A Little-Noticed Fact About Trade: It’s No Longer Rising
Le compagnie armatoriali falliscono, con le navi da trasporto ferme davanti ai porti, troppe per il commercio globale che, nel primo trimestre del 2016, è stato piatto, e nel secondo è sceso di -0,8 per cento. Il valore totale dell’import-export americano è caduto di 200 miliardi di dollari nel 2015, e di 470 milioni nei primi sette mesi del 2016. Insomma, i “vantaggi competitivi” della ricerca del basso costo di lavoro sono arrivati al capolinea. Lorsignori ne hanno tratto tutto il possibile, oggi la nuova normalità sarà: reindustrializzazione, autarchia energetica (torna il carbone, industria che stava licenziando decine di migliaia di minatori votanti per Trump), infrastrutture da ricostruire, “pace e lavoro”. E fuori gli immigrati che portano via i posti agli americani.
Attenzione a credere che sia una evocazione a modelli sociali dell’Europa anni ’30, o anche rooseveltiani e keynesiani. Sarà piuttosto, temo, un cambiamento basato sulle dottrine di Ayn Rand (nata Alisa Rozenbaum in Russia: “Tra tutti i Paesi della Terra, quello meno adeguato per una sostenitrice dell’individualismo »), la pensatrice dell’egoismo razionale. Trovate l’essenziale su Wikipedia. Ayn Rand predicava che “l’individuo fosse dotato di un diritto di esistere fine a se stesso, che non prevede né il sacrificio di se stesso a beneficio degli altri, né il sacrificio di nessun altro a suo vantaggio; e nessuno avesse il diritto di esigere il rispetto dei propri valori da parte di altri tramite la forza fisica, o di imporre idee agli altri tramite la forza fisica”.

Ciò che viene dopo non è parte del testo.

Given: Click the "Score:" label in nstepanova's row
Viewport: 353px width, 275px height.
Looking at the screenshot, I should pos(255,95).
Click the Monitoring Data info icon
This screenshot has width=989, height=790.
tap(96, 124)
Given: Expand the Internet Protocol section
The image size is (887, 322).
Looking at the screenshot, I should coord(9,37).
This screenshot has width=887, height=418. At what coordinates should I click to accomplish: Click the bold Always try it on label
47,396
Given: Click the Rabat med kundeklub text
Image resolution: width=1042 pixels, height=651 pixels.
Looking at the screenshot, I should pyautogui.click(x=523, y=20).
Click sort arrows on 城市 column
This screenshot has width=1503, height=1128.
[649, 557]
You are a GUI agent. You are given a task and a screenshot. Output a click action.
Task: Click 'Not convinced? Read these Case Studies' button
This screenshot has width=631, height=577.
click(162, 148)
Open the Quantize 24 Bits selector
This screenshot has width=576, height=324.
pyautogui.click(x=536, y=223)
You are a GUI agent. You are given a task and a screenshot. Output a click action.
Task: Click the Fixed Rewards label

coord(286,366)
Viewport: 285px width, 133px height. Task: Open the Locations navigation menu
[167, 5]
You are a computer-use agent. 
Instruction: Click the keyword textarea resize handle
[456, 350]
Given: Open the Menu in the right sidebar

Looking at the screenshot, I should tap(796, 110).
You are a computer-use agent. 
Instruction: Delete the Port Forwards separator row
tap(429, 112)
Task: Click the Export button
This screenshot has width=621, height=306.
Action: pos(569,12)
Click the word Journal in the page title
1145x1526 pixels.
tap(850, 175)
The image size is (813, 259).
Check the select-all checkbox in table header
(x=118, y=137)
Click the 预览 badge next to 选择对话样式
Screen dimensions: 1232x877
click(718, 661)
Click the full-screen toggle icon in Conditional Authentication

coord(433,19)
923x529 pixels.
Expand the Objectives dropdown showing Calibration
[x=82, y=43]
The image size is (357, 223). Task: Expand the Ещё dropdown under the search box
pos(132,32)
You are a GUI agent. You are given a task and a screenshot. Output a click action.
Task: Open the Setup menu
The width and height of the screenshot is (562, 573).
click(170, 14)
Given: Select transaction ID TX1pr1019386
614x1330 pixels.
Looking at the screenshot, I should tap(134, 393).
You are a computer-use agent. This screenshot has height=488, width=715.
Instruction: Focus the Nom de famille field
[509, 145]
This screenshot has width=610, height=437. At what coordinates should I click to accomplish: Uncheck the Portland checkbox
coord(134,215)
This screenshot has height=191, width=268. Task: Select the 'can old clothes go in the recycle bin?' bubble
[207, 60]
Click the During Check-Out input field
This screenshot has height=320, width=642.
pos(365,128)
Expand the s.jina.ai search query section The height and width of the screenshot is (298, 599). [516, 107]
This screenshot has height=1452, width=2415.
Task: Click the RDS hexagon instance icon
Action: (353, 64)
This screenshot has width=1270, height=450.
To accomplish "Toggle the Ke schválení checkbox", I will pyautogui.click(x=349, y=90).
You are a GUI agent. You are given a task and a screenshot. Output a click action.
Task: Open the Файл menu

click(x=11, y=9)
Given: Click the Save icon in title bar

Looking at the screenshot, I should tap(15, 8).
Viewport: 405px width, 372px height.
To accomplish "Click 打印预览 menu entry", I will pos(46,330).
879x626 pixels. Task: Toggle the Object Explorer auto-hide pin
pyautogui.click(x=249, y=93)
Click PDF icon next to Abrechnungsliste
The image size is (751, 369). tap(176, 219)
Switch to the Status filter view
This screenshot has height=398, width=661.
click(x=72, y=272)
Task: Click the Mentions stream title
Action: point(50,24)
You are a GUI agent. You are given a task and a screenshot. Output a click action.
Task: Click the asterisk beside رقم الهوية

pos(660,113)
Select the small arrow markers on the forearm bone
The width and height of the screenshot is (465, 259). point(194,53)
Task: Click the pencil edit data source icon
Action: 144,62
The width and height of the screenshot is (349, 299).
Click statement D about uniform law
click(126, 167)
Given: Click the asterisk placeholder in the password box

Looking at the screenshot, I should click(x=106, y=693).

Da dove ci viene questa sensazione? Perché l’egoismo razionale è la filosofia predicata dall’unico potente che si è messo dalla parte di Trump nello “steering committee” del Bilderberg, e sembra sia uscito vincitore dallo scontro in questo riservatissimo salotto buono senza testimoni : Peter Thiel 48 anni, “ orgoglioso di essere gay”, 2,8 miliardi di dollari fatti come cofondatore di PayPal e tra i primi investitori di Facebook”, contrario all’intervento statale in economia solo quando si tratta di aiutare i poveri, che ha fatto di Ayn Rand la sua filosofa, ed è stato chiamato “il Nietzsche dell’impresa” . Fatene la conoscenza in questo articolo antipatizzante del Corriere del giugno scorso: Thiel il sodomita si scagliava contro la stupidissima questione di quale toilette assegnare ai LGBT, dicendo (non a torto) che altri sono i problemi del paese.
Ma naturalmente è presto per fasciarci la testa, per attribuire a Trump le stesse visioni di Ayn Rand. Per adesso ci rallegri il fatto che, liquidando Hillary, abbiamo rimandato la guerra alla Russia, se non per sempre, per alcuni mesi.